Sugar - well, fructose - turns out to be pretty much the same as alcohol for our livers. It makes sense, as in the end alcohol is fermented sugar. I also read about glucose intolerance.

For me, as soon as I seriously changed my diet, I noticed a change in about a week. Both the PN and arthritis reacted spectacularly. From being almost wheelchair bound I bounced back to being able to "mostly function".

Of course, I had also taken the right supplements as advised on this forum, and at the same time I was nearly a year completely sober, so that all might have played a role. Still, as I reported in another thread, the results were spectacular and they still are.

There are also other members here who react badly to too much sugar (and alcohol)

As for when you notice: very very hard to say. You might not notice it at all. You might think you notice but it's something else altogether (stress, weather changes...). PN is very hard to "nail down". I often read posts from members who suspect supplement xyz has changed the symptoms, but often that later turns out to be a false alarm. I have experienced this myself! Add to that that we are all different, and that the medical science has accepted that some forms of PN are idiopathic, which for me translates as: we don't really have a clue.

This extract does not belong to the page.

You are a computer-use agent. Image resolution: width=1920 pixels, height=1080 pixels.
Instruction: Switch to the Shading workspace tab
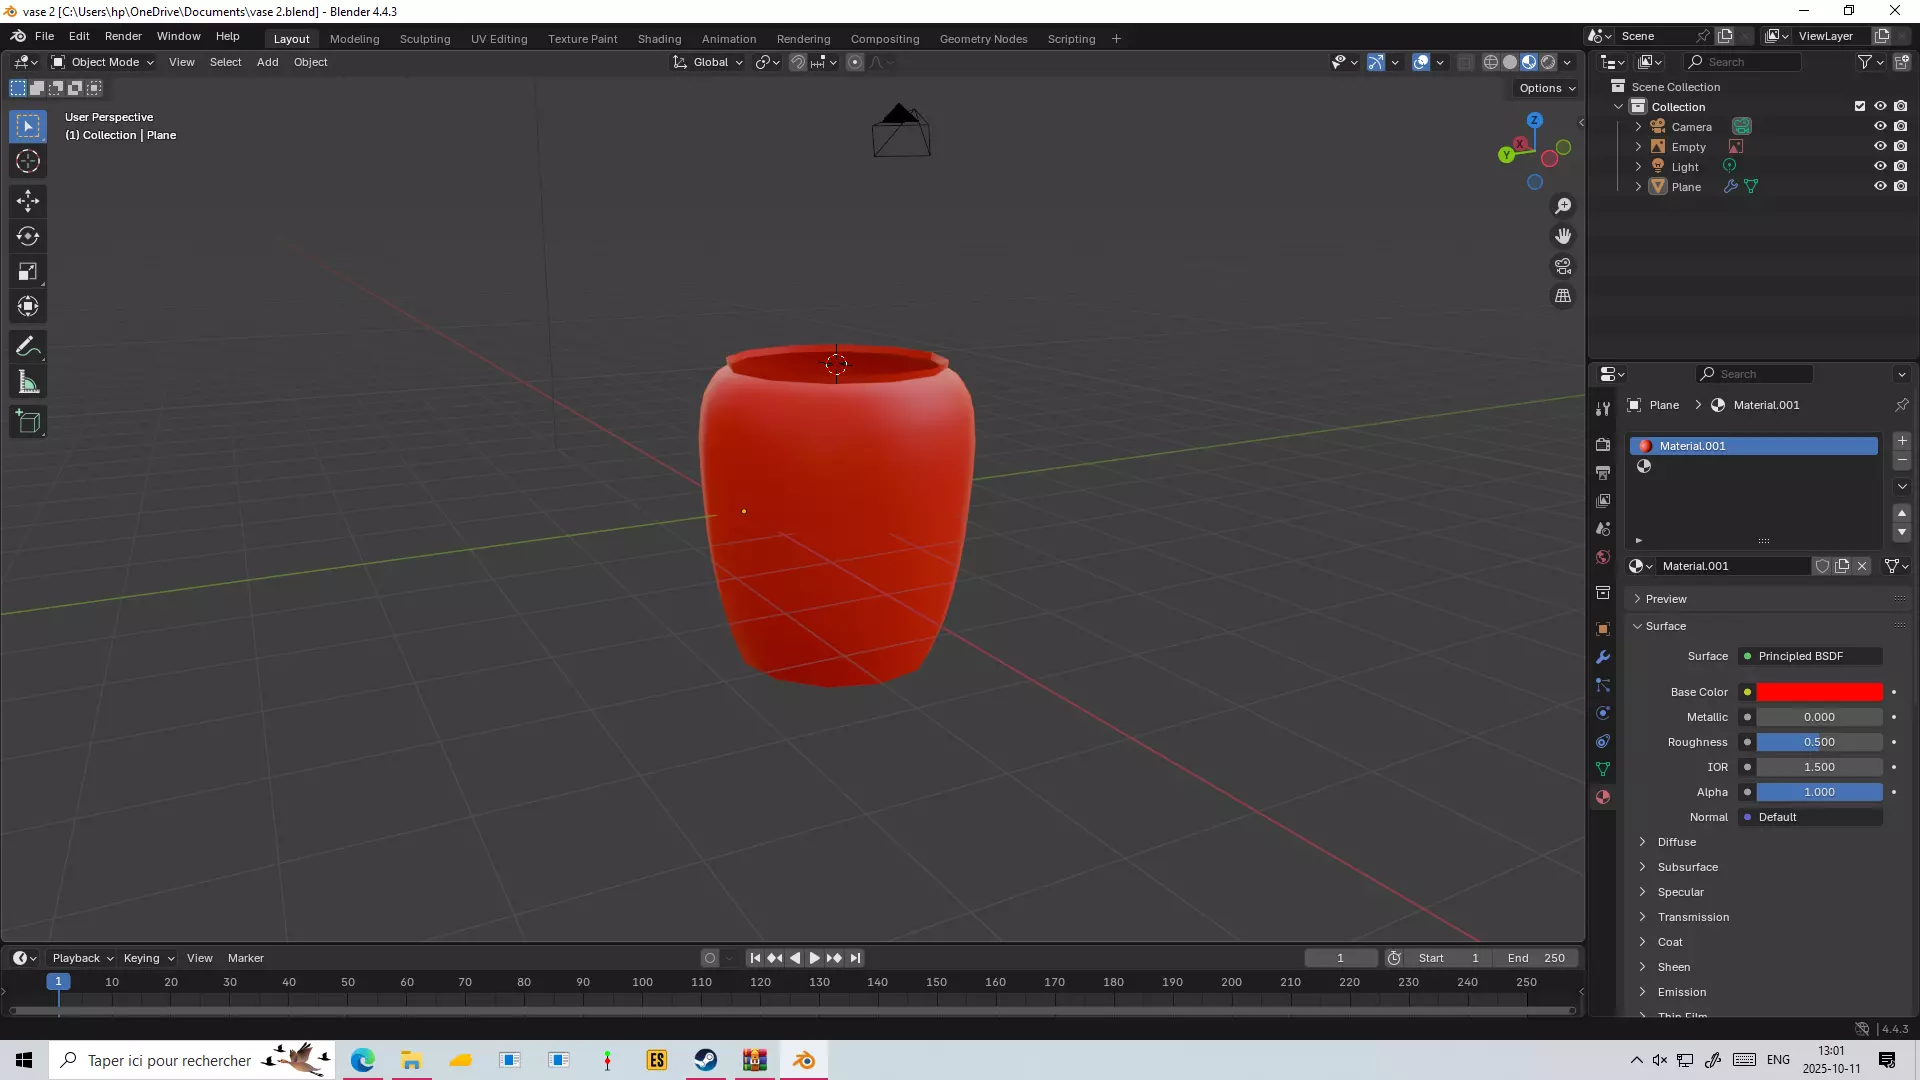(659, 39)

So I would just try it for a month and see if it makes a difference, and take it up from there? In the mean time I would keep on researching, and maybe others will chime in about stevia. Don't forget it might be completely harmless; we simply don't know yet.

Edit: I forgot I also read recently (but I have no link, sorry) that sugar replacements can still cause us to create too much insulin, as if it was the real thing. High insulin levels are really not good for us (and also for people who don't have PN).